A jeszcze później starsi pójdą na pasterkę do kościoła oddalonego o dziesięć kilometrów. Najmłodsze dzieci będą się bawić na sianie pod ławą, to dla nich największa frajda. Zasną tam beztroskie i szczęśliwe.
W nocy przyjdzie Mikołaj, by zostawić śpiącym dzieciom mały upominek. Może tym razem Jasia dostanie rękawiczki, a Janek nowy sweterek? Rano z rozradowanymi buziami każde z nich z ciekawością zajrzy pod poduszkę, szukając podarunku. Mama powie, że trzeba jeść wszystko, co zostało z kolacji. W ten dzień nie wolno spoglądać w lustro ani wykonywać żadnych prac. Czas jest poważny i tak go należy przeżyć w gronie najbliższych.
Wczesnym rankiem w Świętego Szczepana Emilia zbudzi dzieci, by pomogły posprzątać pokój i wynieść sianko na pole, co zapobiegnie wyrastaniu chwastów. Czy obrzędy te dawały rezultat? Nie wiadomo. Podtrzymywano jednak dawne tradycje.
Tego dnia przyjdą kolędnicy. Specjalnie dla nich Emilia piecze ciastka.
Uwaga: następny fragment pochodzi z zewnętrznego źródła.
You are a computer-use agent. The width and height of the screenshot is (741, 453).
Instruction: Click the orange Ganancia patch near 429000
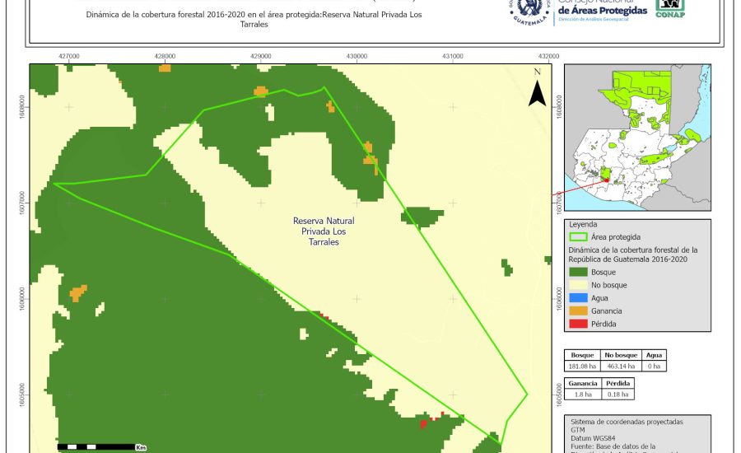pyautogui.click(x=261, y=91)
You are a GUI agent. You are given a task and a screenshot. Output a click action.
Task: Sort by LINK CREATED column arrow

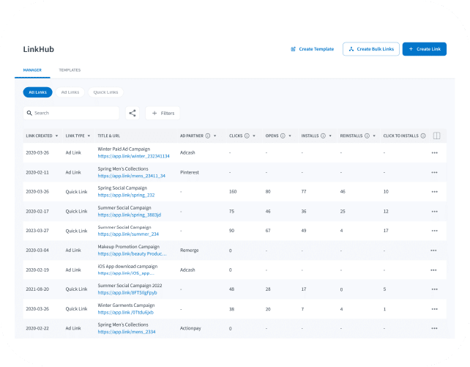pyautogui.click(x=56, y=136)
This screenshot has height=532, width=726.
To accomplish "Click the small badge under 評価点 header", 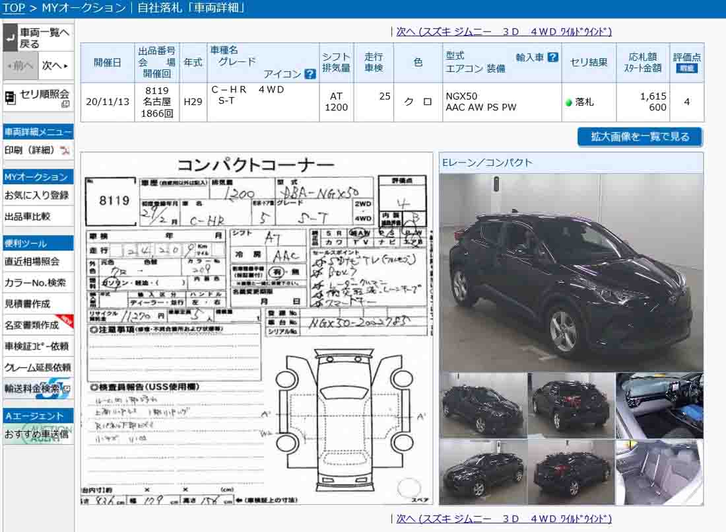I will pyautogui.click(x=687, y=68).
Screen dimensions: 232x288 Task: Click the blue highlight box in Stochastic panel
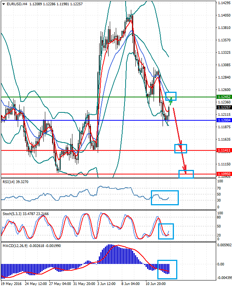coord(166,231)
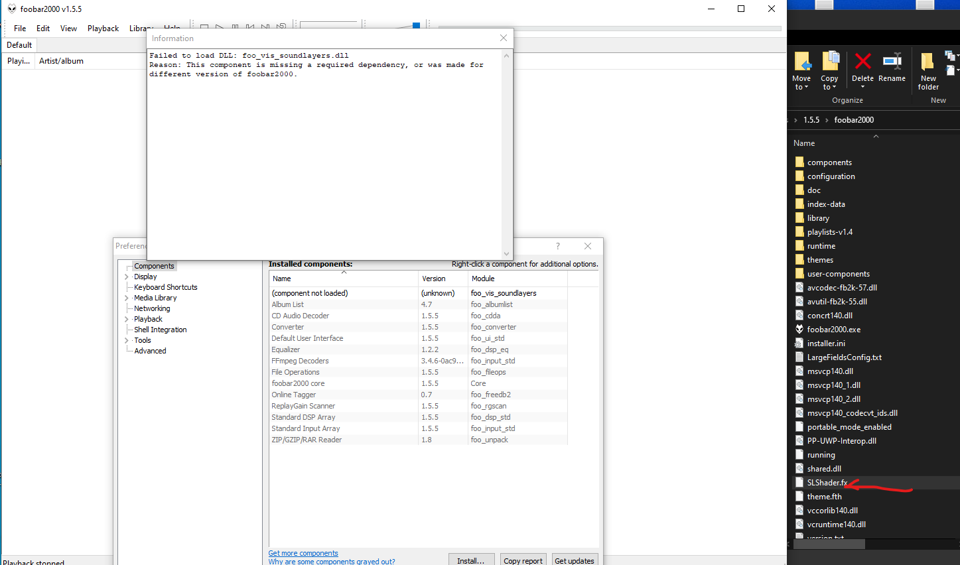Open the File menu
The height and width of the screenshot is (565, 960).
click(x=20, y=29)
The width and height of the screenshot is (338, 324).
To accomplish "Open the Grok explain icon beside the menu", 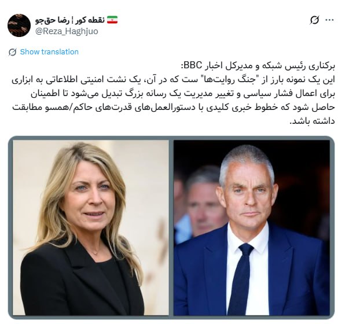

Król z koroną, Śmierć z kosą, Anioł ze skrzydłami i wiele innych postaci – wszyscy zaśpiewają kolędy przy dźwiękach harmonii. Wspólne świętowanie zbliża do siebie ludzi. „Na szczęście, na zdrowie, na ten Święty Szczepan! Hej, kolęda, kolęda!”
To opowieść o Bożym Narodzeniu. I o przemijaniu. Jedno, jak się niespodziewanie okazało, łączy się z drugim.
Za życia dziadków nie chciałam myśleć o dniu, w którym ich zabraknie. W końcu nadszedł. Po raz pierwszy. Potem drugi. I wreszcie trzeci. Gdy odeszli, przez długi czas nie umiejąc znaleźć odpowiednich słów, bawiłam się w sentymentalne poszukiwania fraz, by opisać, jak bardzo odmienili moje życie. A raczej, jak się ono zmieniło, odkąd nie ma ich ze mną. Zrozumiałam, że o tym, jak wiele znaczą niektórzy ludzie, świadczy namacalne uczucie pustki po ich stracie.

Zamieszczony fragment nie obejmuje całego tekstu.